### Task to carry out
For the entries below, the result should be an exact transcription of the lines from the one with "Task: Open the Update Sales action link" up to and including the one with "Click the TK7717", and only those.

(Stored data)
<<<<

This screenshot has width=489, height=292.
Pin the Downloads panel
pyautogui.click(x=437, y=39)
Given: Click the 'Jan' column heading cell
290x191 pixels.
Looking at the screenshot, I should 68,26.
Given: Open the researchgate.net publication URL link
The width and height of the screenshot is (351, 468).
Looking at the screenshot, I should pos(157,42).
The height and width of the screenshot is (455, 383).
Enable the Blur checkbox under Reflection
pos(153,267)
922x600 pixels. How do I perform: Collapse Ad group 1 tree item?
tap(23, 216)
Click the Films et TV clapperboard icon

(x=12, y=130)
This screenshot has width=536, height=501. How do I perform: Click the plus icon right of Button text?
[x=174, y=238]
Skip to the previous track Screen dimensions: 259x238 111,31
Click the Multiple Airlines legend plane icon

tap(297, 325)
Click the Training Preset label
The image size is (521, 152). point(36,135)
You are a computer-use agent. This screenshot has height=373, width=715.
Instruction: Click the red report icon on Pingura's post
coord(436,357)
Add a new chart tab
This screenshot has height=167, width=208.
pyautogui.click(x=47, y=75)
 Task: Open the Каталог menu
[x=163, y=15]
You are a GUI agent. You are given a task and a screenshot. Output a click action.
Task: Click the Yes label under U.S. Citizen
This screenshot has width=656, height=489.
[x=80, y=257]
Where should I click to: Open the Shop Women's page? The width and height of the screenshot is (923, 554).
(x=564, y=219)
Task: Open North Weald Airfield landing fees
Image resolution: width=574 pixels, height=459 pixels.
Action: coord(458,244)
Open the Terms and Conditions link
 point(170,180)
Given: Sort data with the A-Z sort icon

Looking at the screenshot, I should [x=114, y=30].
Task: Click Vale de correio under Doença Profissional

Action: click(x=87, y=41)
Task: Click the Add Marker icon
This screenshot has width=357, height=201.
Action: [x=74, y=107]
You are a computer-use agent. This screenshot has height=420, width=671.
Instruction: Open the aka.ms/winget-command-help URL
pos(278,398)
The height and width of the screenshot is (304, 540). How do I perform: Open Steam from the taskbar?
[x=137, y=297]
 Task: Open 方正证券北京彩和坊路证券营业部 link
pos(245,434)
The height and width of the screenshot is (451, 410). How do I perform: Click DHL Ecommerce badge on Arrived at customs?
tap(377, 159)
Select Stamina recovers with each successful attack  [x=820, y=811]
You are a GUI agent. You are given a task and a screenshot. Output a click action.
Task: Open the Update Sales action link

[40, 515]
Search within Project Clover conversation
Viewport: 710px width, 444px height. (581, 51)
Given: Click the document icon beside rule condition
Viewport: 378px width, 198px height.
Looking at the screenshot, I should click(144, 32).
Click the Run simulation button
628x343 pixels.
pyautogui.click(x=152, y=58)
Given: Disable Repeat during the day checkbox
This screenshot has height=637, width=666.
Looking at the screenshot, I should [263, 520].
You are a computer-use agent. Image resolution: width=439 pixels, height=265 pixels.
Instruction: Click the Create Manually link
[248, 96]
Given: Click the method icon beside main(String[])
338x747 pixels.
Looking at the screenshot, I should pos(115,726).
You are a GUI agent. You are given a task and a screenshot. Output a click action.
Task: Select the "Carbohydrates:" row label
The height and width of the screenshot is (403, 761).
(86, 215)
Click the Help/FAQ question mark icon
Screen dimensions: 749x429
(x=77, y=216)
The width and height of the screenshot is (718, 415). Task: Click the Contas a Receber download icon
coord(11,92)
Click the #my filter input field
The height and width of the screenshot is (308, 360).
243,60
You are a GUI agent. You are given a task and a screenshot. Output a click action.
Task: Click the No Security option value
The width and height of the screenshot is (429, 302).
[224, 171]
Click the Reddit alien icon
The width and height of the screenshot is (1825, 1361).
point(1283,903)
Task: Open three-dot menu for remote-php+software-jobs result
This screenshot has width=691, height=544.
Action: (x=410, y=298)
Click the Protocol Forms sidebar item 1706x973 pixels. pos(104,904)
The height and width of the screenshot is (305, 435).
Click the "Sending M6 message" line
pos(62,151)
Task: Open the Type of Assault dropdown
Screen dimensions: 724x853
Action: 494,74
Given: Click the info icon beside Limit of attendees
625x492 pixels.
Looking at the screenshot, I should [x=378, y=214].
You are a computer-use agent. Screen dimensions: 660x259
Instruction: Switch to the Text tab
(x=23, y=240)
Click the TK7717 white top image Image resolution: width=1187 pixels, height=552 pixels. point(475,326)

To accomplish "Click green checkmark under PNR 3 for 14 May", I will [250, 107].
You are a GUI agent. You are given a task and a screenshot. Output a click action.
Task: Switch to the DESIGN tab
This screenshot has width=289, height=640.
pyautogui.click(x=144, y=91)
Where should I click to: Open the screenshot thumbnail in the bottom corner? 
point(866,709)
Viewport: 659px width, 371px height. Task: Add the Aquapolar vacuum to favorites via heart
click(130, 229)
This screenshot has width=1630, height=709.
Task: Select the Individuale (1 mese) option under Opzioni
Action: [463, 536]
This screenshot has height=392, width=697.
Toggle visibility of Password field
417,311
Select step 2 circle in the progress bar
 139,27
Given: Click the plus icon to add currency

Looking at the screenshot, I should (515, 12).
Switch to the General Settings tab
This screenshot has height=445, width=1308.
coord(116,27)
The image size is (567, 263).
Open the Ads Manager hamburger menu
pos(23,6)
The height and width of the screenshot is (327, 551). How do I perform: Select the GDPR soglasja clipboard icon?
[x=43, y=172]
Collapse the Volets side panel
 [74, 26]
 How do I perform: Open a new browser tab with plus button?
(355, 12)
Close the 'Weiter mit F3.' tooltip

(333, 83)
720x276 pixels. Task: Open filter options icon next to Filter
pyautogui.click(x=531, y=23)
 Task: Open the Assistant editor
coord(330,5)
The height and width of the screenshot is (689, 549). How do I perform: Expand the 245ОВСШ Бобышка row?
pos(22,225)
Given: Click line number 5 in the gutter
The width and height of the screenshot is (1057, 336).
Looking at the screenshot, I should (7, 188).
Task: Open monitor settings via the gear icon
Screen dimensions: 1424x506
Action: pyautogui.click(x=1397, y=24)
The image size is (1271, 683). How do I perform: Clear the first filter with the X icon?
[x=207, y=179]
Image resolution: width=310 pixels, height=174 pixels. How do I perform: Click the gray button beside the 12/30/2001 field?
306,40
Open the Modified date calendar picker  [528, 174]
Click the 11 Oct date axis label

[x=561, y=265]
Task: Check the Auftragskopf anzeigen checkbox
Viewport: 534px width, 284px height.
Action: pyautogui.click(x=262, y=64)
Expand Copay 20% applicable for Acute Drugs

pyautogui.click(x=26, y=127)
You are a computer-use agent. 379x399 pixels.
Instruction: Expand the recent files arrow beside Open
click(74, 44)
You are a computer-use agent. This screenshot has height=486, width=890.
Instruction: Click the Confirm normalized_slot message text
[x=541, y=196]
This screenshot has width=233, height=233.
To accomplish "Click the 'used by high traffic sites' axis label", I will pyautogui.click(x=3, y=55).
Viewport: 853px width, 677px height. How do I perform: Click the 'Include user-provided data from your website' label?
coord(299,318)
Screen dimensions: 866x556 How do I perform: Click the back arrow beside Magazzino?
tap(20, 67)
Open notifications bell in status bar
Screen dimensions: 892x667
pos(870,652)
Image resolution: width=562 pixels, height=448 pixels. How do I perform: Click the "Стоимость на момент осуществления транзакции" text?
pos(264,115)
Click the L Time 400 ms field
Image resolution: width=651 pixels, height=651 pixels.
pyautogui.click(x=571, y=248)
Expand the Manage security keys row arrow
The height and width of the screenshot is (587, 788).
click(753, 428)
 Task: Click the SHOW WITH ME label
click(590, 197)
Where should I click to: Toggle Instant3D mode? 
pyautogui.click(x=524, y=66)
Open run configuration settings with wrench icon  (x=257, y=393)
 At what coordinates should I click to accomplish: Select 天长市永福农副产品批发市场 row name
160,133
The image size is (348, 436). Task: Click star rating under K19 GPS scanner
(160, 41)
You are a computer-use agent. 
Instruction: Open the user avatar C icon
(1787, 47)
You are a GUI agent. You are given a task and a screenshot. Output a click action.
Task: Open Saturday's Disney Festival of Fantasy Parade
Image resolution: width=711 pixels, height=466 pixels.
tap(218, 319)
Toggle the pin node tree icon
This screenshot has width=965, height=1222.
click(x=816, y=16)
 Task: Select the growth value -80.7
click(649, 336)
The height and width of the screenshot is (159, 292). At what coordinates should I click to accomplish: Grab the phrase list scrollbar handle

>>>>

### Exercise output
Task: Open the Update Sales action link

[40, 515]
Search within Project Clover conversation
Viewport: 710px width, 444px height. (581, 51)
Given: Click the document icon beside rule condition
Viewport: 378px width, 198px height.
Looking at the screenshot, I should click(144, 32).
Click the Run simulation button
628x343 pixels.
pyautogui.click(x=152, y=58)
Given: Disable Repeat during the day checkbox
This screenshot has height=637, width=666.
Looking at the screenshot, I should [263, 520].
You are a computer-use agent. Image resolution: width=439 pixels, height=265 pixels.
Instruction: Click the Create Manually link
[248, 96]
Given: Click the method icon beside main(String[])
338x747 pixels.
Looking at the screenshot, I should pos(115,726).
You are a GUI agent. You are given a task and a screenshot. Output a click action.
Task: Select the "Carbohydrates:" row label
The height and width of the screenshot is (403, 761).
(86, 215)
Click the Help/FAQ question mark icon
Screen dimensions: 749x429
(x=77, y=216)
The width and height of the screenshot is (718, 415). Task: Click the Contas a Receber download icon
coord(11,92)
Click the #my filter input field
The height and width of the screenshot is (308, 360).
243,60
You are a GUI agent. You are given a task and a screenshot. Output a click action.
Task: Click the No Security option value
The width and height of the screenshot is (429, 302).
[224, 171]
Click the Reddit alien icon
The width and height of the screenshot is (1825, 1361).
point(1283,903)
Task: Open three-dot menu for remote-php+software-jobs result
This screenshot has width=691, height=544.
Action: (x=410, y=298)
Click the Protocol Forms sidebar item 1706x973 pixels. pos(104,904)
The height and width of the screenshot is (305, 435).
Click the "Sending M6 message" line
pos(62,151)
Task: Open the Type of Assault dropdown
Screen dimensions: 724x853
Action: 494,74
Given: Click the info icon beside Limit of attendees
625x492 pixels.
Looking at the screenshot, I should [x=378, y=214].
You are a computer-use agent. Screen dimensions: 660x259
Instruction: Switch to the Text tab
(x=23, y=240)
Click the TK7717 white top image Image resolution: width=1187 pixels, height=552 pixels. point(475,326)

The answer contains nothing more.